I can get the current status of my VMs by using the source system, but the problem is the history. I can pull a snapshot of what VMs I have in my environment every day from the source system. I could just make copies of that data and slap a “PollDate” column on the table. Viola, I have everything I need, and about 1000x more than I need.
There is the problem, how do I collect and save a history of my VM’s attributes?
Each column in my VM table can be of 3 basic types http://en.wikipedia.org/wiki/Dimension_table
Type 1. Simply overwrite this value… it changes a lot and I don’t care about history (eg. what host is the VM running on)
Type 2. add a new row to maintain history… if one column in my VM row changes, I get a whole new record in my dimension
Type 3. add a new column to keep a limited amount of history… add some columns like previous_num_cpus and previous_previous_num_cpus and move data to that as it changes
So we have to take the data we get on a nightly snapshot of the source, and compare it to what we have in the destination, then do a conditional split.
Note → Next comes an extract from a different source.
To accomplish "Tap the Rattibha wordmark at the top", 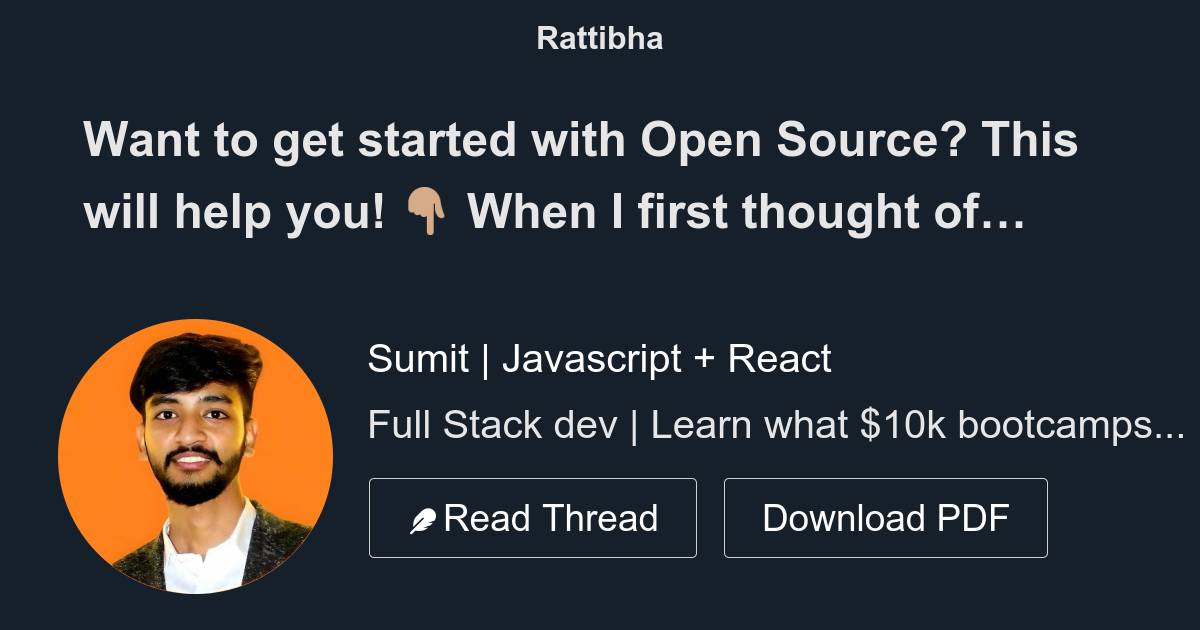I will click(598, 37).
I’m sticking to handling these differences:
New VM – insert with NULL validto (easy)
Deleted VM – change validto column (create staging table and do an except query)
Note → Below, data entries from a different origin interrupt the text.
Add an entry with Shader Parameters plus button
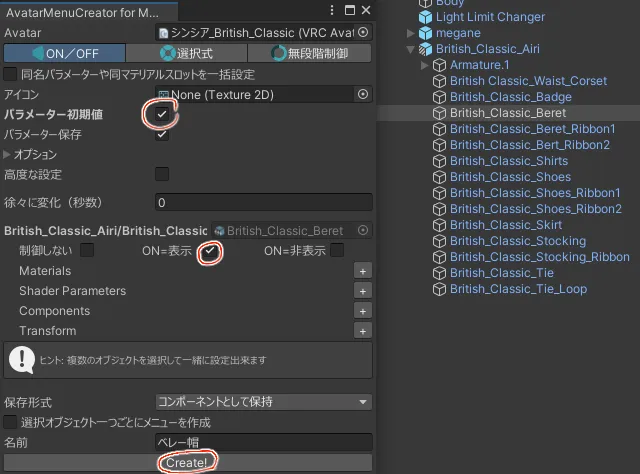Screen dimensions: 640x474 coord(363,291)
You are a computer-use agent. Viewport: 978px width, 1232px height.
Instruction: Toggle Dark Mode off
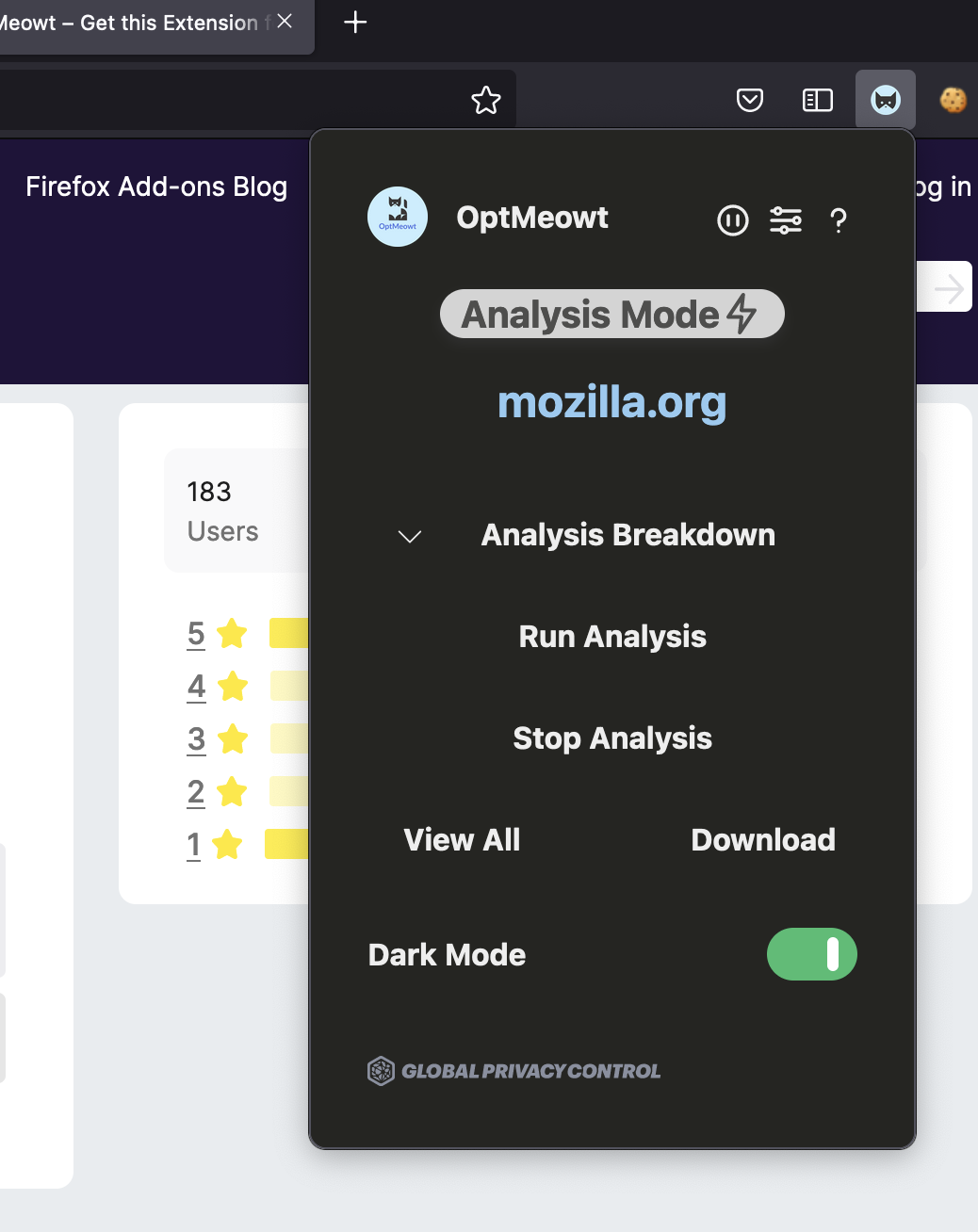coord(811,954)
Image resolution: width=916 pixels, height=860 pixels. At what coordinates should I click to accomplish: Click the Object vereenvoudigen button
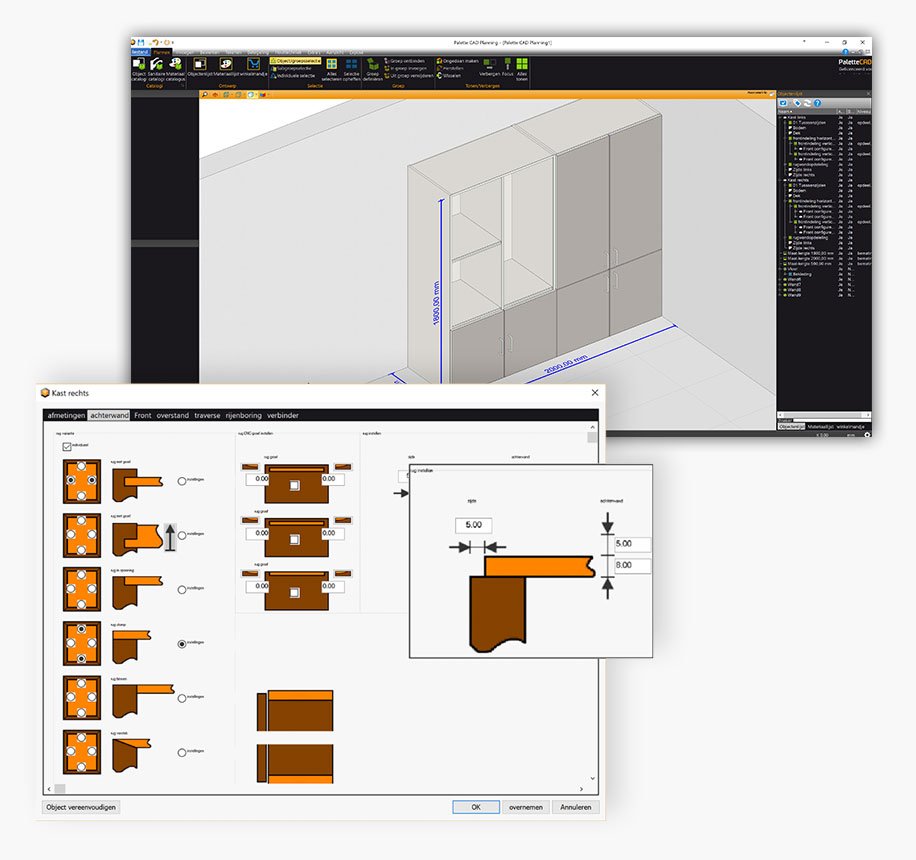click(81, 807)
Change in Type 1 Col – update existing VM row with NULL validto column, (easy)
Change in Type 2 Col – insert new row with NULL validto column, change previous record’s validto date (a little tricky)
That logical split can be made easier by using the Slowly Changing Dimension task in SSDT. It pops up a wizard to help you along the way and completely set you up for several failures which I am going to let you learn on your own :]
Step 1. Setup an initial loading package.
This will make it handy to restart your development.
Query the source in a data flow OLE DB Source
Tack on a few extra columns, validfrom, validto, isdeleted, sourcesystemid in the SQL command
create the destination table using the new button ( this is pretty handy to avoid manually lining up all datatypes )
use the new button again to create a dimVM_staging table for later
Add the task at the beginning of the control flow to truncate destination or dimVM table
Run the package and be careful not to accidentally run it since it has a truncate
Step 2. Create this monstrosity
It is actually not too terribly bad. When you add the Slowly Changing Dimension a wizard pops up and when all the stars align, all the data flow transformations and destination below are created.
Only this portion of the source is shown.